As Albert Einstein famously quipped, things get spooky at the quantum level. Matter and light behave in mysterious ways at the smallest scales, and these phenomena can be leveraged to power a suite of technologies from medical imaging to energy storage.
For example, quantum dots (QDs) are man-made nanoscale crystals that shuttle electrons and possess one-of-a-kind optical, physical, catalytic and electrical properties. Yet despite their potential, materials science experts say that methods for reliably fabricating QDs aren’t quite up to scratch.
“Synthesising QDs using methods such as laser, plasma and electron bombardment can result in low quantum yields,” said Houjuan Zhu from A*STAR’s Institute of Materials Research and Engineering (IMRE). Besides quality issues, it is also difficult to introduce defects during production—a necessary step for tuning QD properties.
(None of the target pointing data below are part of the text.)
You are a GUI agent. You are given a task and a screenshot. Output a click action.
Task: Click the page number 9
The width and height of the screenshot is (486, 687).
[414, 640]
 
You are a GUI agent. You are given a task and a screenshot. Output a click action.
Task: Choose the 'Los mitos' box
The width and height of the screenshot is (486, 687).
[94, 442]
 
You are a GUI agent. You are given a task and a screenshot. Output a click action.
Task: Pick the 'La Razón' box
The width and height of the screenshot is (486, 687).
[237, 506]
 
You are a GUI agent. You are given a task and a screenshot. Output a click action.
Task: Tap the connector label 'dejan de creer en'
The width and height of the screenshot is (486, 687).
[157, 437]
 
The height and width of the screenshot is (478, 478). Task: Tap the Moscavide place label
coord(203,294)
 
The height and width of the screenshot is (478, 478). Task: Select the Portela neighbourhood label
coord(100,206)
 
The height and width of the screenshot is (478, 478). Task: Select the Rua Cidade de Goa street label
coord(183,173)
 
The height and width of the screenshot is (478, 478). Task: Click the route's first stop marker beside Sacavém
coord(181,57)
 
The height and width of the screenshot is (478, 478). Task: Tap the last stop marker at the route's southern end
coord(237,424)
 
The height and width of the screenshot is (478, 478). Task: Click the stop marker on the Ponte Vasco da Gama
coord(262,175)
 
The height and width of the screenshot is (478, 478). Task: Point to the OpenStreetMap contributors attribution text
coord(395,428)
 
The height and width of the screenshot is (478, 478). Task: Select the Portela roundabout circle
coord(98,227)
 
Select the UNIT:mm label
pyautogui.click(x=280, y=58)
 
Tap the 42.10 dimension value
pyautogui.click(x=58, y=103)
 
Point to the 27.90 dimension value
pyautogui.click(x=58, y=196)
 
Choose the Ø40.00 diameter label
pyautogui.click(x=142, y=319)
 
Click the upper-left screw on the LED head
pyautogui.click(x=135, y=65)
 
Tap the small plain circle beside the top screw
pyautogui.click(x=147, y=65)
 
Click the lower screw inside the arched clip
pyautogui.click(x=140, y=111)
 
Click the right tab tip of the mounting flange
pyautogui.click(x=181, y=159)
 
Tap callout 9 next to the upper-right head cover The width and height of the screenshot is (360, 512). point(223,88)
“These methods are also complicated and costly, and crucially, not effective at regulating and engineering the defects in QDs to achieve a specific desired effect, limiting the novel application of QDs in various fields,” she explained.
In partnership with colleagues from the National University of Singapore, Shanxi University, Nanjing University of Posts and Telecommunications and Southwest University, Zhu’s team explored high-performing, scalable processes to synthesise QDs using a material called molybdenum sulfide (MoS2).
They designed a two-stage procedure that first uses a bottom-up approach to create MoS2 QDs through carefully controlled chemical reactions between Mo and S ions. Next up, an alkaline etching step, which generates a high number of S vacancy defects, resulting in QDs that emit a bright blue glow called photoluminescence.
“This makes them highly valuable for medical applications such as bioimaging,” said Zhu. “The increase in defect density also enhances their photocatalytic capabilities, enabling them to accelerate chemical reactions.”
The researchers hypothesised that the alkaline etching process enriches the oxygen content in the MoS2 QDs, which led to a higher electron density of active sites, subsequently creating more defects—and they turned out to be right.
“Through density functional theory calculations and simulations, we were able to prove, for the first time, that the increase in photoluminescence and photo-oxidation in QDs is driven by the controlled formation of defects,” said Zhu.
Catapulting off the study’s success, the team is now exploring novel precision engineering methods for MoS2 QDs. “We believe that this will open the door to new and exciting applications in areas such as biomedicine, catalysis, energy storage and optoelectronics,” Zhu said, adding that the team is also looking into QDs made from other materials to expand their application landscape.
The A*STAR-affiliated researchers contributing to this research are from the Institute of Materials Research and Engineering (IMRE).